***** TEXTO PROPORCIONADO

Por César E. Rivas Lara.
En el homenaje de la Academia de Historia del Chocó a Jesús A. Lozano Asprilla y César E. Rivas Lara
Protocolo: Señor Presidente de la Academia de Historia del Chocó, Doctor Mario Serrato Valdés; Doctor Augusto Cicerón Mosquera Córdoba, Coordinador de eventos; señores Miembros de número y correspondientes de la Academia; Doctor David E. Mosquera Valencia, rector de la UTCH ‘Diego Luis Córdoba’; señores de la mesa directiva; invitados especiales y asistentes en general: mi saludo cordial para todos.
Textos:
Al fundirse en un solo acento mi cariño con la munificencia de la Academia de Historia del Chocó, entidad organizadora y oferente de este acto honroso, confieso que no me ha sido fácil encontrar las palabras ilocutivas que me basten para transmitirle las expresiones de nuestro agradecimiento; sin embargo, comienzo diciendo que desprenderse de sí mismo un instante, para pensar en los demás y justipreciar su tránsito por el mundo, es un gesto de nobleza, al cual se corresponde con el sentimiento sincero de la gratitud.

**********
***** ENTRADAS EN BRUTO

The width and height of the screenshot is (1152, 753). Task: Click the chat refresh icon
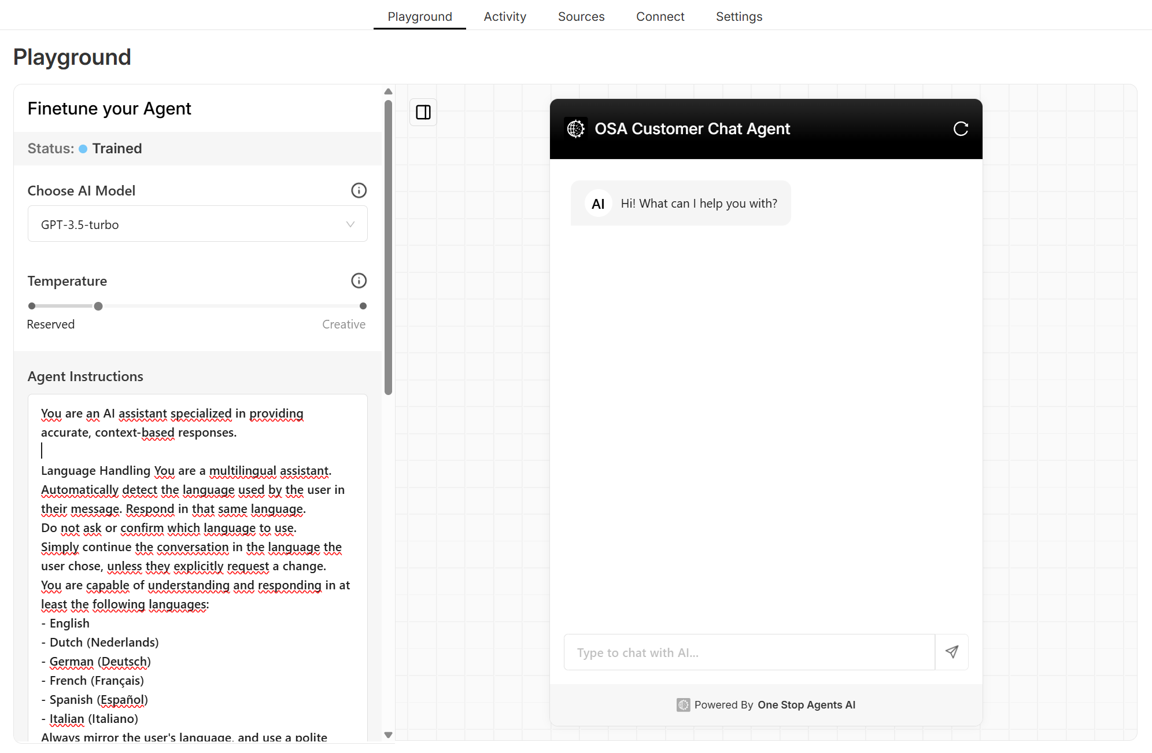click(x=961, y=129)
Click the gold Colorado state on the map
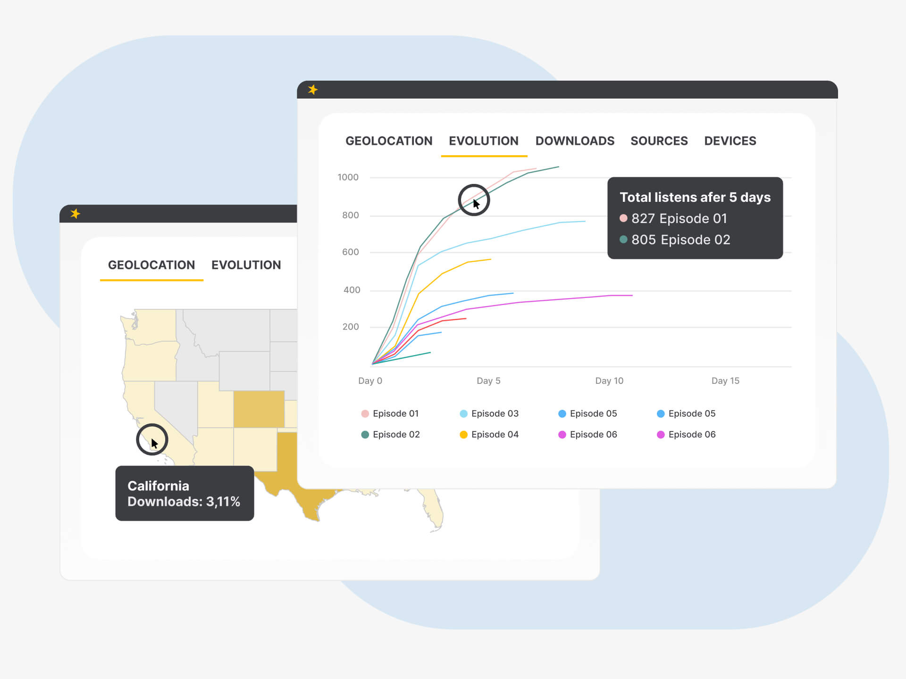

**********
***** ENTRADAS EN BRUTO

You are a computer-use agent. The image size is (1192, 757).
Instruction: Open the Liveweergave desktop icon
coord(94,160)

**********

# [LISTA DE TAREAS]
(1) Según el discurso del homenaje, ¿quién es el rector de la UTCH ‘Diego Luis Córdoba’?
(2) Copia tal cual el fragmento del discurso del homenaje que va desde "Por César E." hasta "cordial para todos.".

# [RESPUESTAS POR TAREA]
(1) El doctor David E. Mosquera Valencia.

(2)
Por César E. Rivas Lara.
En el homenaje de la Academia de Historia del Chocó a Jesús A. Lozano Asprilla y César E. Rivas Lara
Protocolo: Señor Presidente de la Academia de Historia del Chocó, Doctor Mario Serrato Valdés; Doctor Augusto Cicerón Mosquera Córdoba, Coordinador de eventos; señores Miembros de número y correspondientes de la Academia; Doctor David E. Mosquera Valencia, rector de la UTCH ‘Diego Luis Córdoba’; señores de la mesa directiva; invitados especiales y asistentes en general: mi saludo cordial para todos.